Abbas yakin infrastruktur modern kota ini akan menarik minat bisnis. Sistem kecerdasan buatan akan mengoptimalkan penggunaan listrik, gas, dan air, serta pengelolaan sampah. Infrastruktur serat optik dan penerapan 5G juga akan membantu konektivitas, sekaligus mengintegrasikan layanan keamanan berteknologi tinggi, dengan ribuan kamera pengawas yang terpasang di seluruh kota untuk memantau lalu lintas, memperingatkan kemacetan, dan kecelakaan.
"Semua perusahaan internasional besar sedang mempertimbangkan kota pintar dan keberlanjutan. Kami berusaha memfasilitasi semua jenis layanan untuk memudahkan berbisnis di sini," tegasnya.
Bapak Abbas juga berharap bahwa desain kota pintar Mesir akan menjadi "model bagi negara-negara lain di Afrika", yang berkontribusi terhadap pembangunan ekonomi di kawasan yang lebih luas.

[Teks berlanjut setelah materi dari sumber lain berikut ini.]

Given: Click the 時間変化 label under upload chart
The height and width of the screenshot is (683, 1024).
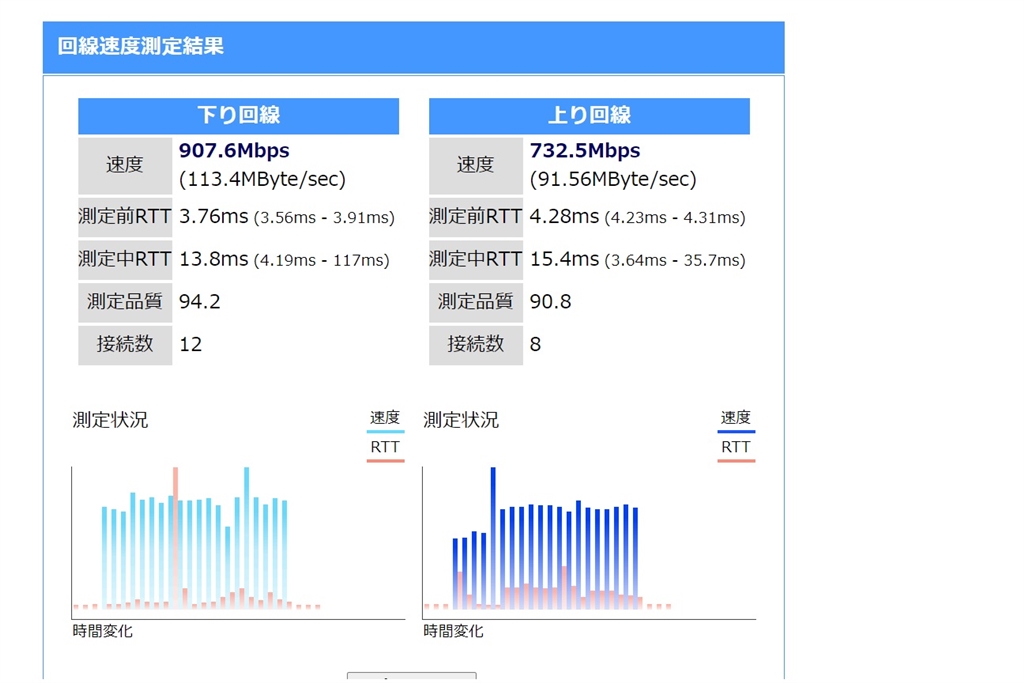Looking at the screenshot, I should pos(453,631).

Sementara itu, Nicholas Simcik Arese, kepala sejarah dan teori di Asosiasi Arsitektur di London, yang telah melakukan penelitian lapangan ekstensif di Kairo, mengatakan bahwa ada kemungkinan kota baru tersebut akan menarik bisnis, khususnya “kemitraan bilateral tingkat tinggi” dan modal asing untuk mendorong pembangunan ekonomi.
Ia merujuk pada sejarah para pemimpin Mesir yang membangun kota-kota satelit di dekat Kairo sebagai proyek transformasional. Kini, kota-kota tersebut sebagian besar merupakan komunitas mandiri yang melayani kelas menengah atas dan seringkali memiliki banyak lowongan pekerjaan.

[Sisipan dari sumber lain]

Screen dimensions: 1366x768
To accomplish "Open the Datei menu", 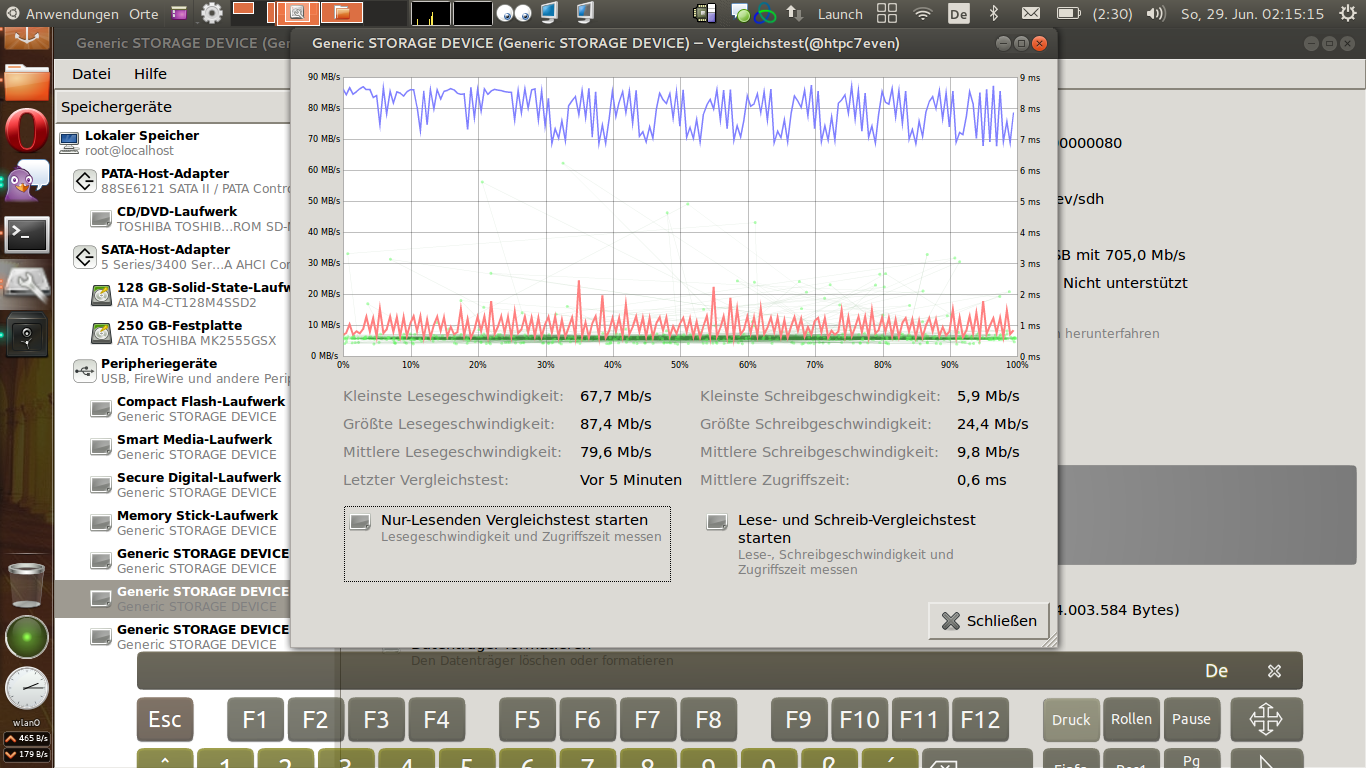I will [91, 74].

Tn. Simcik Arese mengakui bahwa Kairo terlalu padat, tetapi mempertanyakan apakah pembangunan kota baru akan benar-benar efektif.
"Masalah Kairo yang padat bukan hanya tentang pertumbuhan penduduk yang tak terkendali, tetapi juga tentang kemampuan penduduk untuk memiliki penghidupan yang layak di tempat kelahiran mereka. Di Kairo, terdapat banyak perumahan yang layak huni, dan jika pemerintah mengalokasikan sebagian kecil dari investasi tersebut untuk membuat kota-kota yang sudah ada benar-benar berfungsi, saya rasa masalah kepadatan penduduk akan segera teratasi," tambah Bapak Simcik.
Dalam hal ini, Tn. Abbas mengomentari bahwa infrastruktur lama Kairo sudah waktunya ditingkatkan, dan meskipun ia tidak memberikan angka langsung mengenai jumlah unit perumahan terjangkau yang akan tersedia, ia menekankan bahwa kota baru itu akan melayani semua segmen masyarakat.
"Biaya hidup di sini sama dengan di kota lama, tetapi perbedaannya adalah Anda tinggal di kota baru, kota yang lebih cerdas," tegas Bapak Abbas.